Pre-eruptive intracoronal resorption in orthodontic patients: A retrospective analysis of 3,143 patients.

Objectives: The aim of this retrospective study was to analyze the occurrence and characteristics of pre-eruptive intracoronal resorptions in a clinical orthodontic patient population. Materials and methods: Patients treated in an orthodontic department (University of Pécs, Pécs, Hungary) were included. Unerupted teeth on panoramic radiographs were analyzed for intracoronal radiolucent lesions. For each patient, the demographic data, jaw localization, number of unerupted teeth with pre-eruptive intracoronal resorption lesions, number of lesions per tooth, size and localization of pre-eruptive intracoronal resorption defects, affected tooth's surface, pulp involvement and ectopic position of the tooth with defects were recorded.

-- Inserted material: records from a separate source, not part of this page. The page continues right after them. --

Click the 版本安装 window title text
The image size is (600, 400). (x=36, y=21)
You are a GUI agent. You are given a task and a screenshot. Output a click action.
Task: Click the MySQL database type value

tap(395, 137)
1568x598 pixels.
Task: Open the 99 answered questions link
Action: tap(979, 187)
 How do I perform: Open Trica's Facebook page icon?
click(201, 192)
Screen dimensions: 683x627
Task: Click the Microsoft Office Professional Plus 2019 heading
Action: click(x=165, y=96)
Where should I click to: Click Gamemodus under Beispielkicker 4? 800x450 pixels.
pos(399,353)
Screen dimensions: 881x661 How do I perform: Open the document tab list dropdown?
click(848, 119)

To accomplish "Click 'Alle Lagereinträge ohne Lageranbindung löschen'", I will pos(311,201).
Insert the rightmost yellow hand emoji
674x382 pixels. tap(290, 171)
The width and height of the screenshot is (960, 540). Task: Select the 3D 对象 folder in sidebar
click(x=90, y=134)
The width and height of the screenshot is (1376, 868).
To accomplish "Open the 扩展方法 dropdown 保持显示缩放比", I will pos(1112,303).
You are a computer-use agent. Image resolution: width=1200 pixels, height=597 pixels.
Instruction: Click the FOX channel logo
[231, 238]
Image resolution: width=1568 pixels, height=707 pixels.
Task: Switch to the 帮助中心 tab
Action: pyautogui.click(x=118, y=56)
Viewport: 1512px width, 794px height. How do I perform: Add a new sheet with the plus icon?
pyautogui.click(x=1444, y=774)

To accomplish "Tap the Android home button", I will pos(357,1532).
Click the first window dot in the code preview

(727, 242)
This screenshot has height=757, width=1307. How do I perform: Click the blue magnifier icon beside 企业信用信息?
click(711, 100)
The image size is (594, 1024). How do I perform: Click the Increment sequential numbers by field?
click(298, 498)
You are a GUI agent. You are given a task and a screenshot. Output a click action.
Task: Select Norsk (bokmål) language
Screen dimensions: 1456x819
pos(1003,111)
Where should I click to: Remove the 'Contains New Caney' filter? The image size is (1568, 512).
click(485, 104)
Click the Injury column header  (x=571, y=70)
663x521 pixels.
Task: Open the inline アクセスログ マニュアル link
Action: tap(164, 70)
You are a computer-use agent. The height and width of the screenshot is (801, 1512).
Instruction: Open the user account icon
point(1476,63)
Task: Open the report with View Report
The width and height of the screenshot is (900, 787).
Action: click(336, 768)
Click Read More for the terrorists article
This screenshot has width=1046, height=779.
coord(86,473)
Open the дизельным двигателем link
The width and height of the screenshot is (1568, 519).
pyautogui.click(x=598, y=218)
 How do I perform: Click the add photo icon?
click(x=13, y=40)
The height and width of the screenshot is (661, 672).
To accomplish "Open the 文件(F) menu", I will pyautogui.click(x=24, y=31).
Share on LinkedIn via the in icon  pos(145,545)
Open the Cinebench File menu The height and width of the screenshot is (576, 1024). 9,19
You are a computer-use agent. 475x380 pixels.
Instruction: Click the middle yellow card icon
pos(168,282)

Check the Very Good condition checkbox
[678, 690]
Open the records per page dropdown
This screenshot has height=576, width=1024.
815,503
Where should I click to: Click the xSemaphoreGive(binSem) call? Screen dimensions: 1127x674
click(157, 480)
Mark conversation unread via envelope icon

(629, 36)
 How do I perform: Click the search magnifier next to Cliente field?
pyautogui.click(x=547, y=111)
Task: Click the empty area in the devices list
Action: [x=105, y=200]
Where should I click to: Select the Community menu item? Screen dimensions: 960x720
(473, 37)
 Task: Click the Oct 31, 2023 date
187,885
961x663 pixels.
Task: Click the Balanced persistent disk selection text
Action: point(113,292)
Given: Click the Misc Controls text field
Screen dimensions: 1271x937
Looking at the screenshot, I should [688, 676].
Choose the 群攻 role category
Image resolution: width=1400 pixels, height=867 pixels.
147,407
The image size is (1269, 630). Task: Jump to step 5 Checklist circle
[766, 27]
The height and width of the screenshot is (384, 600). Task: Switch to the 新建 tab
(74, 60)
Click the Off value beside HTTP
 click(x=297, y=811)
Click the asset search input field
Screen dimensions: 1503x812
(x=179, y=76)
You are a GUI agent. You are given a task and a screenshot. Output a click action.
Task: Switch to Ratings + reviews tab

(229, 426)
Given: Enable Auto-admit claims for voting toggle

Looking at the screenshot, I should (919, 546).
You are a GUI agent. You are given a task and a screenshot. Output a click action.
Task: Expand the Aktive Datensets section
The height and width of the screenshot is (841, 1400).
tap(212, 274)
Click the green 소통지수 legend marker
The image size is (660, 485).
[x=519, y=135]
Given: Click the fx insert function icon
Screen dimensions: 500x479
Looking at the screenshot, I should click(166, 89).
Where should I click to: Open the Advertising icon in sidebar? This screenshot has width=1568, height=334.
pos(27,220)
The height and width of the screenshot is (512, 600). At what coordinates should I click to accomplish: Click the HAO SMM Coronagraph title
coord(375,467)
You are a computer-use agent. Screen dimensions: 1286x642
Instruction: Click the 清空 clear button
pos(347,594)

Results: In the 3,143 patients investigated, 55 teeth in 49 patients showed pre-eruptive intracoronal resorption lesions (subject incidence: 1.56%). The incidence on unerupted teeth was 0.25%. Pre-eruptive intracoronal resorption was significantly more common in mandibles (43 mandibular vs. 12 maxillary lesions) with an odds ratio of 12.84 (95% Confidence Interval: 5.19-31.74) and no gender differences were found (p = 0.746). The occurrence of pre-eruptive intracoronal resorption was highest in the youngest (7-10 years) mixed dentition status group (p < 0.001). Most of the lesions (44 of 55, or 80.0%) were localized in the dentin, occupying two-third or less of the dentin thickness. Only 12.73% (7/55) of the lesions were not localized on the occlusal surface. Of the lesions, 89.1% (49/55) showed no obvious size increase over an average follow-up of 36.4 ± 8.1 months. Conclusions: Pre-eruptive intracoronal resorption may occur mainly in the mixed dentition stage in orthodontic patients. Careful and attentive radiographic evaluations may facilitate early detection and follow-up of the lesions' possible dimensional changes, especially when resorption influences orthodontic extraction therapy.